Je ne sais pas ce que vaut ce livre en tant que témoignage sur la police. Mais ce qui me frappe le plus, c’est que ce Vuille est un écrivain né. J’espère qu’il écrira aussi des oeuvres de fiction.
S’il me lit, j’aimerais savoir s’il est un Vuille-dit-Bille, comme Corina, son père Edmond, et d’autres artistes ou militaires fameux, de cette famille qui existe aussi en version allemande:
Wille.
Concernant cette intéressante famille, je me rappelle que quand j’étais jeune, il y avait un personnage intéressant qui s’appelait Vuille et qui avait réussi à être propriétaire de tous les cinémas de Lausanne. Il y avait même eu un groupe de gauchistes qui avaient créé un CAC, Comité Action Cinéma, pour faire des manidfs contre lui en lui reprochant je ne sais plus quoi, peut-être de que les places coûtaient trop cher dans ses cinémas, ou le Vuille était un peu facho. Dans les années 70 c’était la mode d’être gauchiste et d’emmerder les types valables comme ce Vuille. Ledit Vuille avait d’ailleurs fini par faire faillite et on n’entend plus parler de lui. Mais ce n’était pas à cause des gauchistes du CAC, c’était parce qu’il était devenu mégalo et avait financé lui-même un film à gros budget, en espérant devenir un moghul à Holywood. Je me rappelle même encore le titre du film: Ashanti. Ca avait été un flop total et c’est pourquoi Vuille a été ruiné et son empire du cinéma lausannois a disparu. Ce qui est triste.

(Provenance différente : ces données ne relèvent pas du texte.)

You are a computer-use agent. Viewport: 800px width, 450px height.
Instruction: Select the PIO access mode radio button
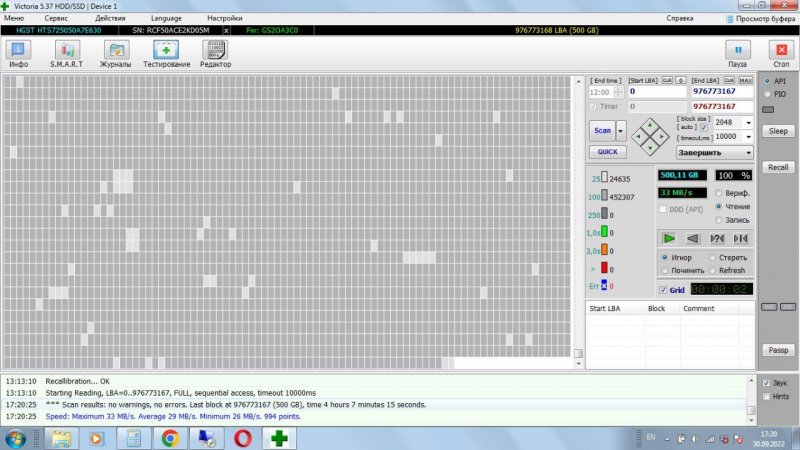click(x=767, y=95)
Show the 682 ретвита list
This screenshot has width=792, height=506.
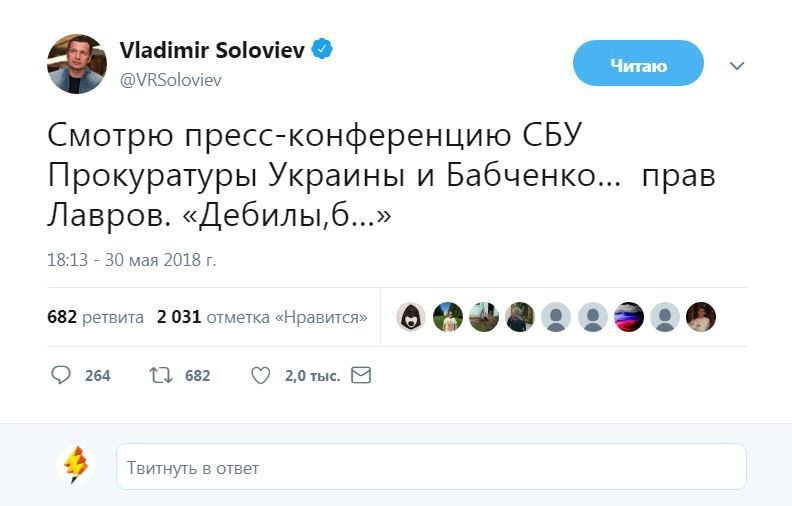[x=95, y=317]
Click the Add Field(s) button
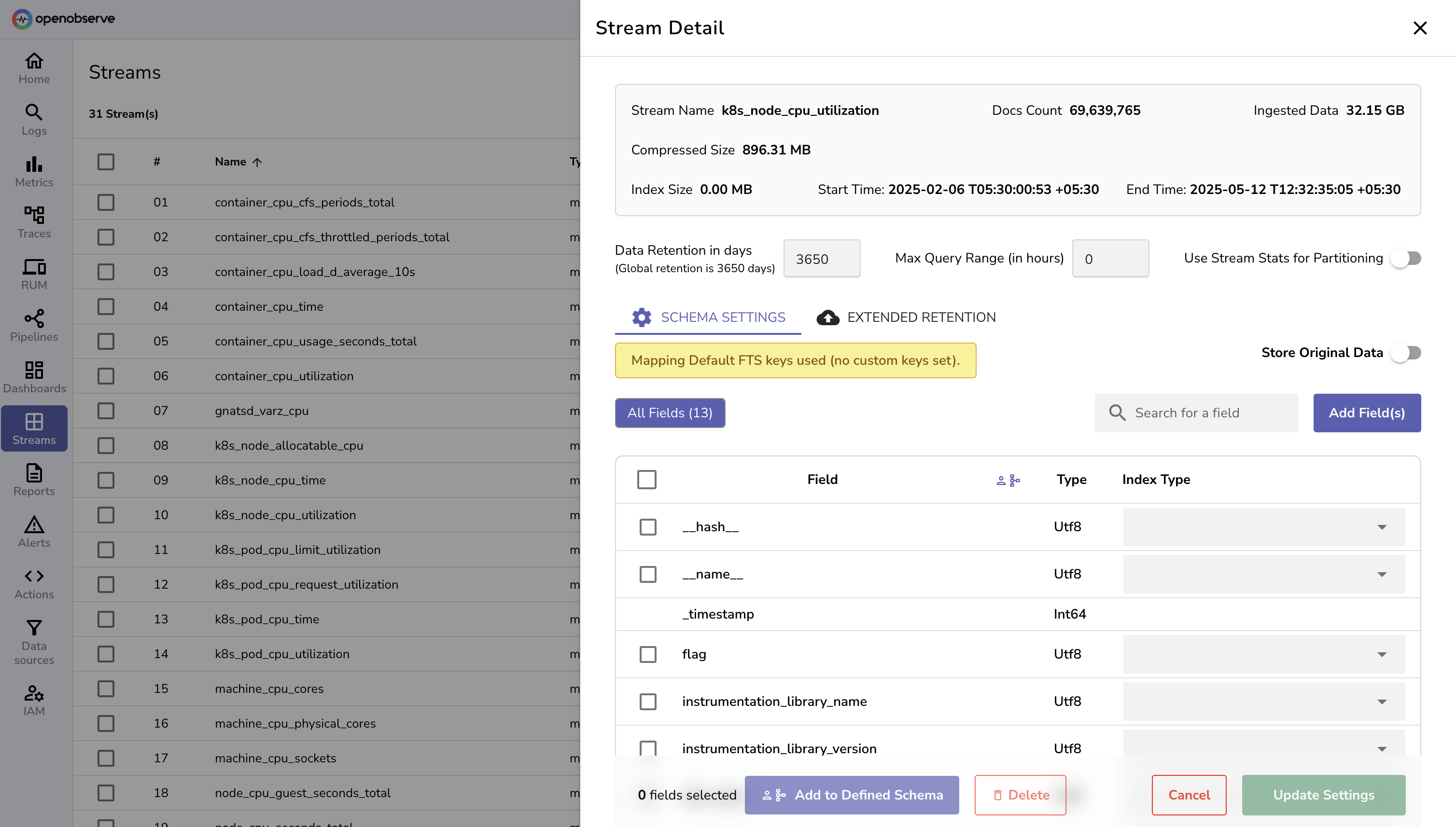 (x=1367, y=413)
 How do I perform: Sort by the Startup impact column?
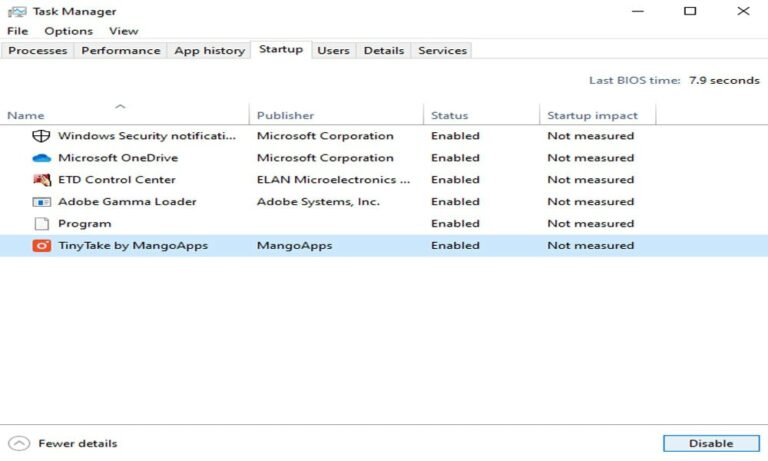point(592,115)
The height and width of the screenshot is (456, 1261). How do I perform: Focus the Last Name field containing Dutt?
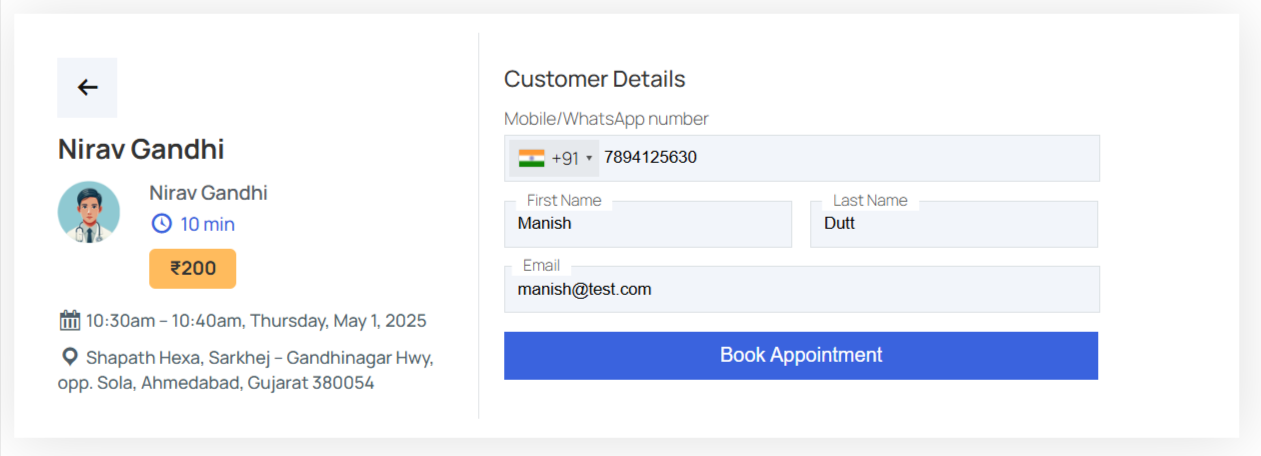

Je me suis demandé si ce Georges-Alain Vuille était aussi un Vuille-dit-Bille, comme les autres originaux.
J’ai posé vos questions à Lucien Vuille.
Voici ce qu’il m’a répondu :
“Il existe plusieurs familles de Vuille, effectivement mais je ne suis pas un Vuille-dit-Bille, mais un Vuille. Par contre, le général Wille c’est bien la même famille mais en suisse allemande le V+u c’est devenu W. La légende dit que l’origine des Vuille c’est des juifs du nom de Lévy. Persécutés il auraient fui dans les montagnes neuchâteloises et auraient changé leur nom pour s’acclimater (Lévy devient Vy-Lé puis Vuille). En tout cas, tous les Vuille viennent de la vallée de La Sagne.”
Ca alors, les Vuille de la Sagne seraient des Juifs…?
Je n’en reviens pas. C’est possible au fond, mais est-ce que le commandant de corps Ulrich Wille, fils du général, le savait? Lui qui était très sympathisant de ….. Ca me paraît incroyable.